> EXERCISE INPUTS:
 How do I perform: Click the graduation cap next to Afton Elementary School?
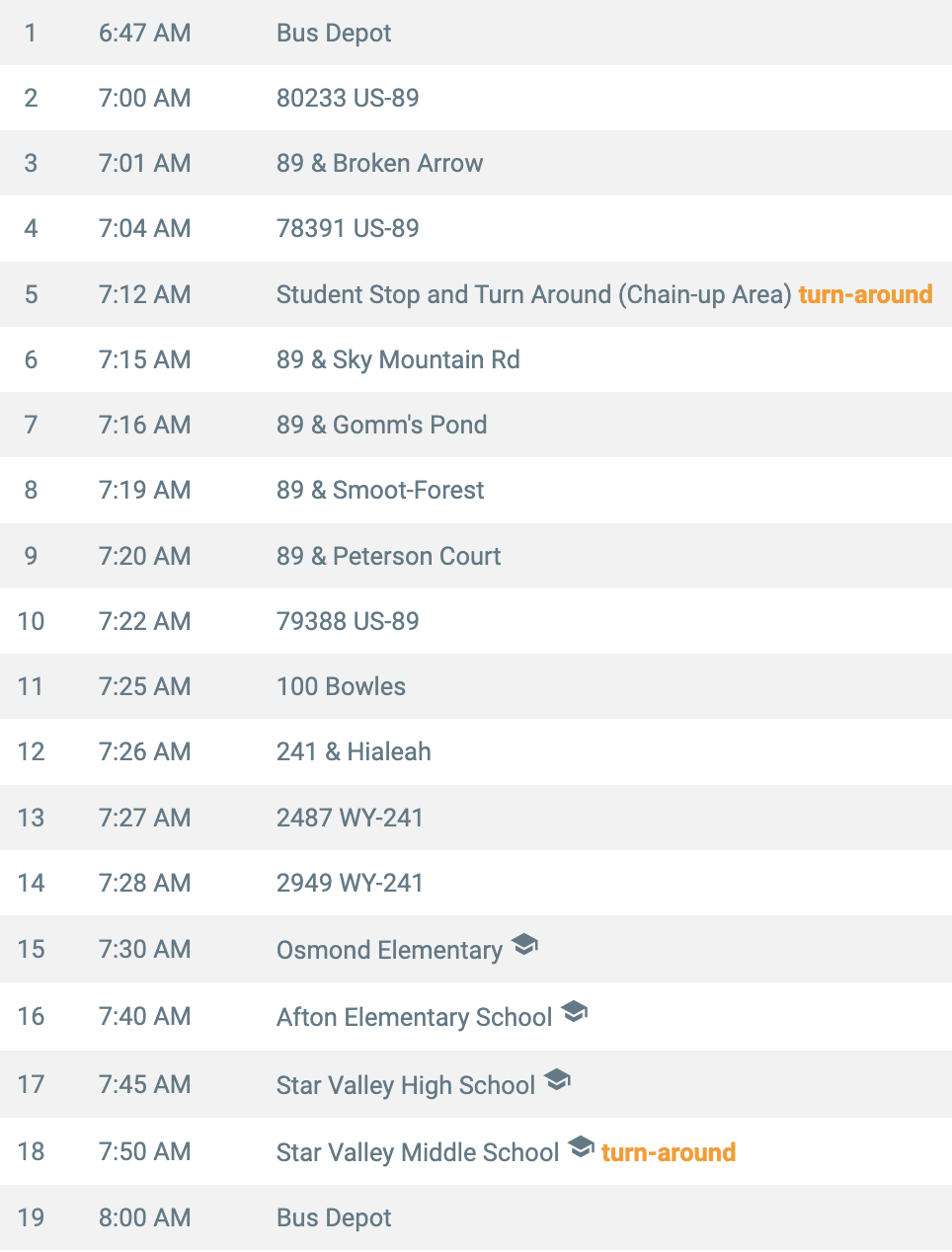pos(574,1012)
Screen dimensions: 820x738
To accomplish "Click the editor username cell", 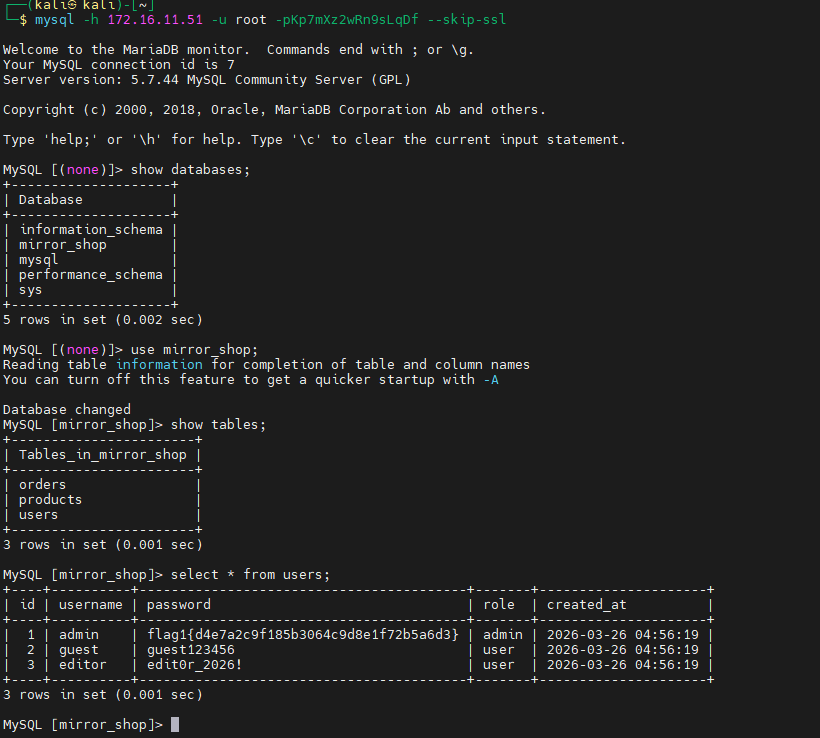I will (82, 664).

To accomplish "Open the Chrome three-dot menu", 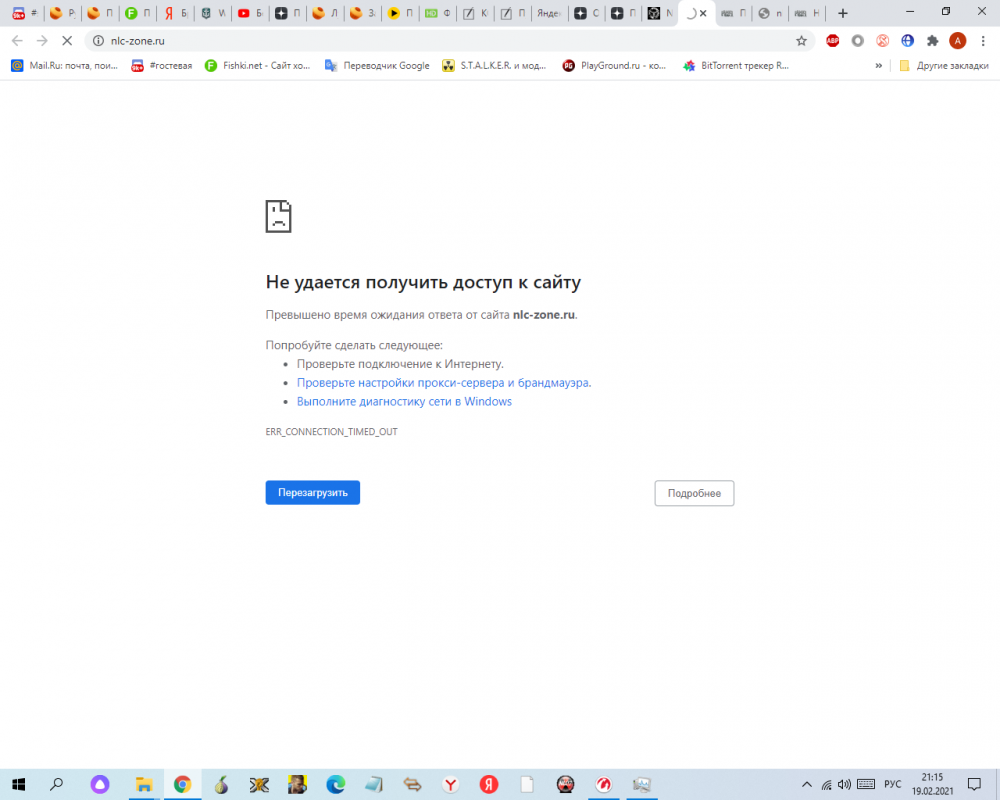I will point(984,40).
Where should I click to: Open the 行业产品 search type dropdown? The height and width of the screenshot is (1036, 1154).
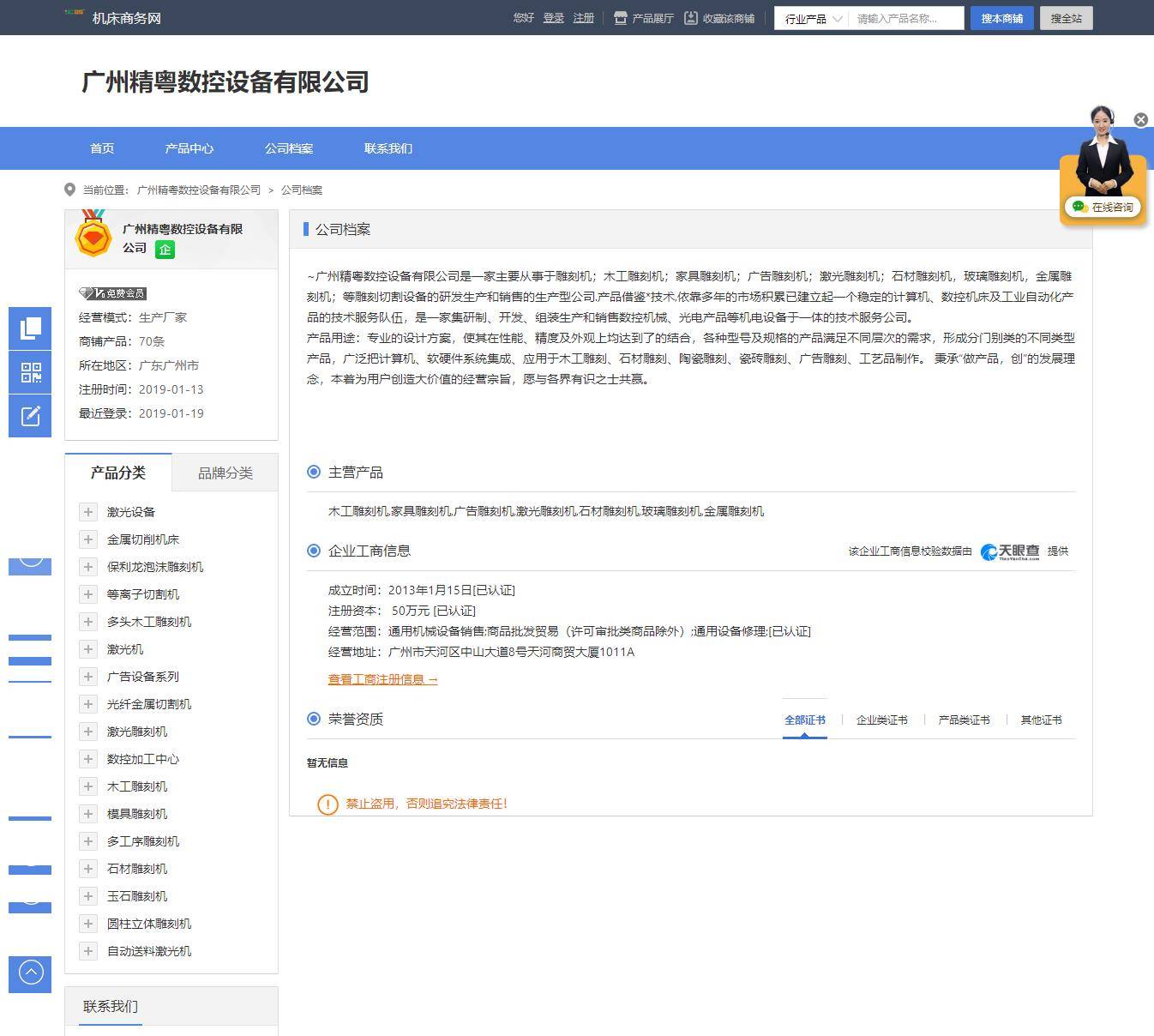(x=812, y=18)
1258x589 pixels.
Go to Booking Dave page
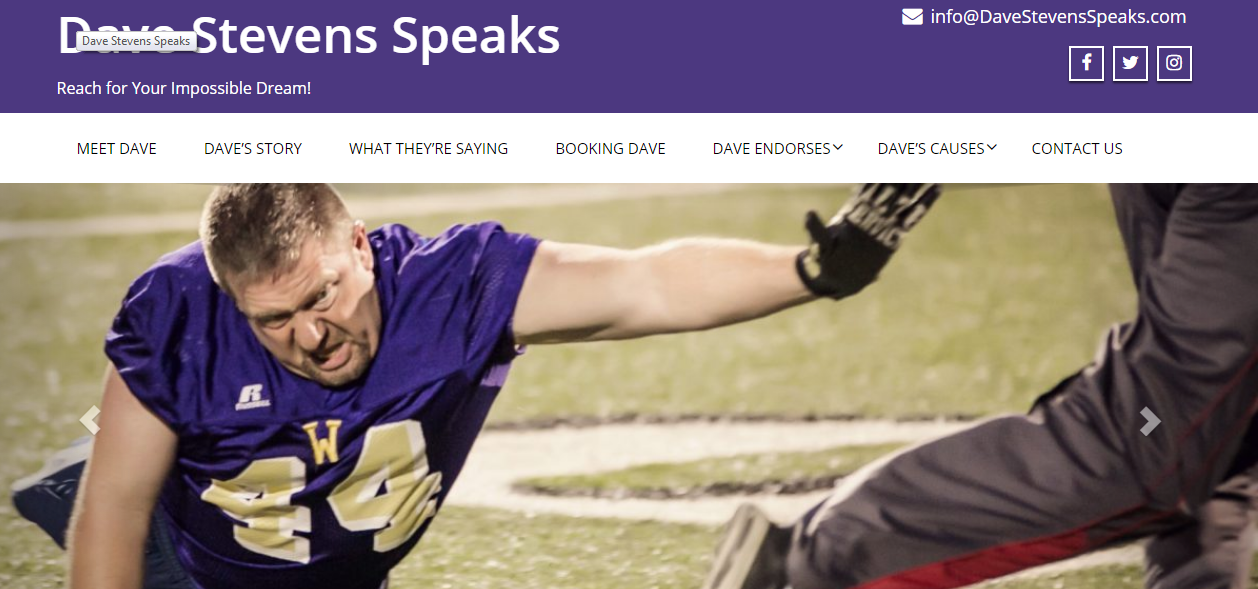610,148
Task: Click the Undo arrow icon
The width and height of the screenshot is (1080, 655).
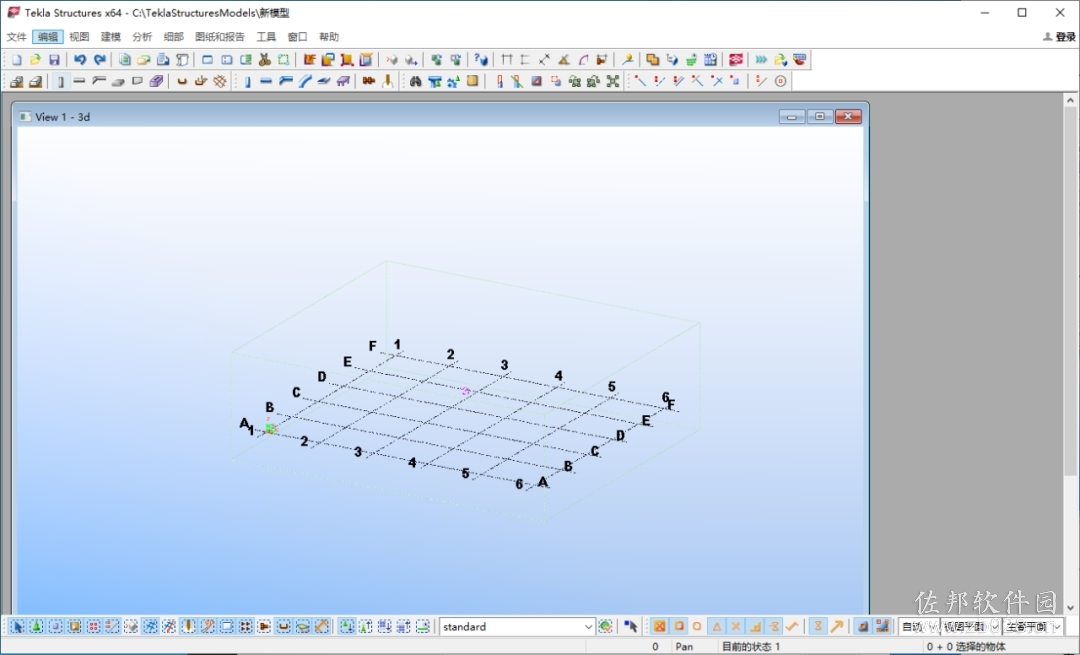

> WHAT IS EXPECTED:
Reproduce the lines of the listing exactly, starting at the one that contains "Task: Click the Undo arrow icon" and continuing through the final line, but leave out the pictures.

> RESPONSE TO THIS EXERCISE:
Task: Click the Undo arrow icon
The width and height of the screenshot is (1080, 655).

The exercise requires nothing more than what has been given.